19日、スタッドフランス近くのサン・ドニでテロリストとの銃撃戦があった頃、私はパリのレピュブリック広場(共和国広場)にいました。テロがあったパリに住む人として、一度は行って見ておくべき場所だと思ったからです。
フランス共和国を象徴するマリアンヌ像が中心に立つこの広場は自由と革命のシンボルで、多くのデモがこの広場から始まります。シャルリーエブド事件のときも、パリ中から多くの人がこの場所に集まり、死者への冥福とパリの平和を願った地でした。

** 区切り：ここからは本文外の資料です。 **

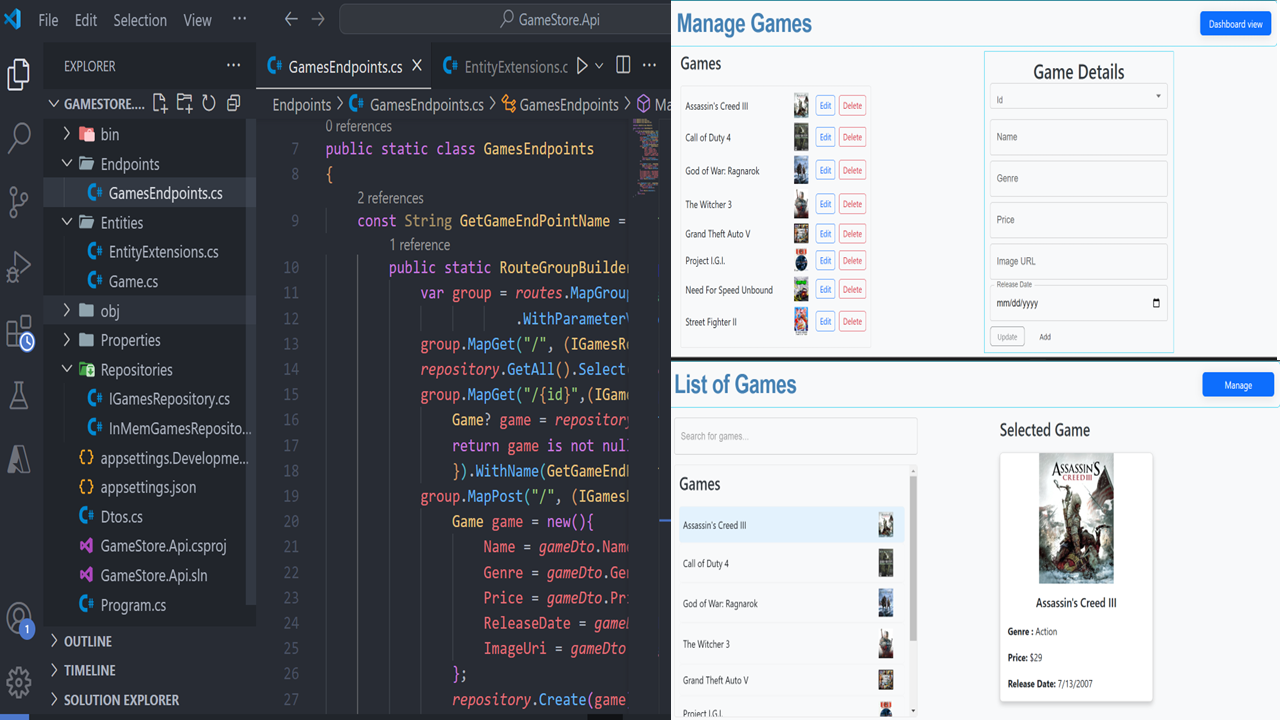This screenshot has width=1280, height=720.
Task: Open the Extensions view
Action: coord(19,332)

地下鉄駅から地上にあがって来た光景がこの一枚。事件から5日たった昨日も、レピュブリック広場には多くの人がいました。人ごみはあるのに水を打ったようにとても静かで、遠目から何ともいえない独特の雰囲気が漂っているのがわかりました。
まず目に入ったのは、「MÊME PAS PEUR (怖くなんてない!)」の文字。テロの翌日でも、普通に過ごすフランス人たちの「テロに屈しない」覚悟のようなものを感じました。
そして、数え切れないほどの蝋燭とお花、平和へのメッセージが所狭しと置いてありました。

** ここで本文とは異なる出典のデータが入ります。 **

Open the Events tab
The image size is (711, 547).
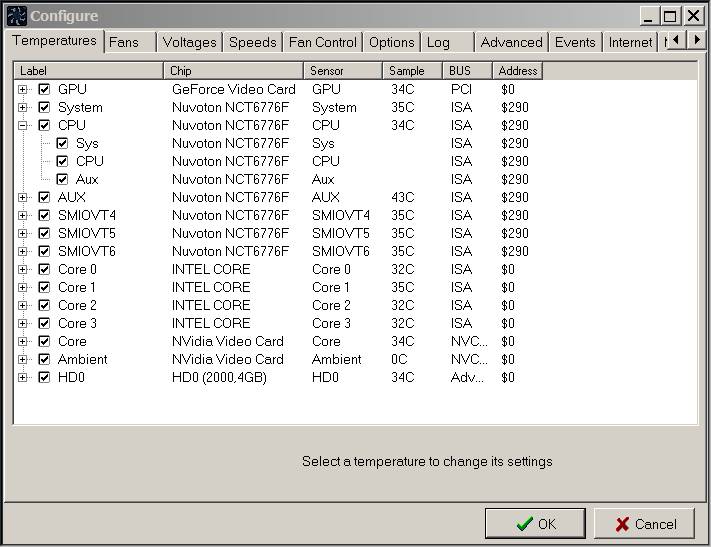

ところどころに、今回のテロで亡くなった人の写真も貼られていました。どこにでもいそうな、普通のカップル。どうして死ななくてはいけなかったんでしょうか?
マリア像も置かれていました。そこだけ、ポッと灯がともったような静寂さがあり、平和を祈る気持ちを代弁してくれているようでした。
写真をとる人もいれば、蝋燭の火を点す人も。しかし、大多数の人がその場に描かれていたメッセージを静かに読んでいました。
クリアファイルが置いてあり、なかを広げてみると、パリの子どもたちが描いた絵がファイリングされていました。
そのなかでも、最も印象に残った絵がこれ。これを描いた子は、今回のテロのことをどんなふうに理解したのでしょうか。
安らかにお眠りください。
Thank for all friens world thinking for “PARIS”.
世界の皆さん、パリのことを考えてくれてありがとう。
ふと見上げると、この石造がこちらを見下ろしていました。まるで、悲しみに包まれた私たちを優しく包み込んでくれているようでした。
広場には平和の祈りを捧げる、僧侶もいました。彼の名前は、関口豊重さん。日本人男性です。
世界各国のマスコミたち。フランス語、英語、ロシア語、スペイン語、イタリア語など、様々な国の言葉が飛び交っていました。
最後に、この動画を紹介します。
このイスラム教徒の男性は、レピュブリック広場で目隠しをした状態で「私はイスラム教徒ですが、信用してもらえますか?信じてくれるならハグをしてください。」と呼びかけました。
イスラム教徒=テロリストではありません。
悲しみと憎しみの連鎖が、これ以上続きませんように…。
そんな世の中をつくっていくことが、テロで亡くなった方たちにできることなのかもしれません。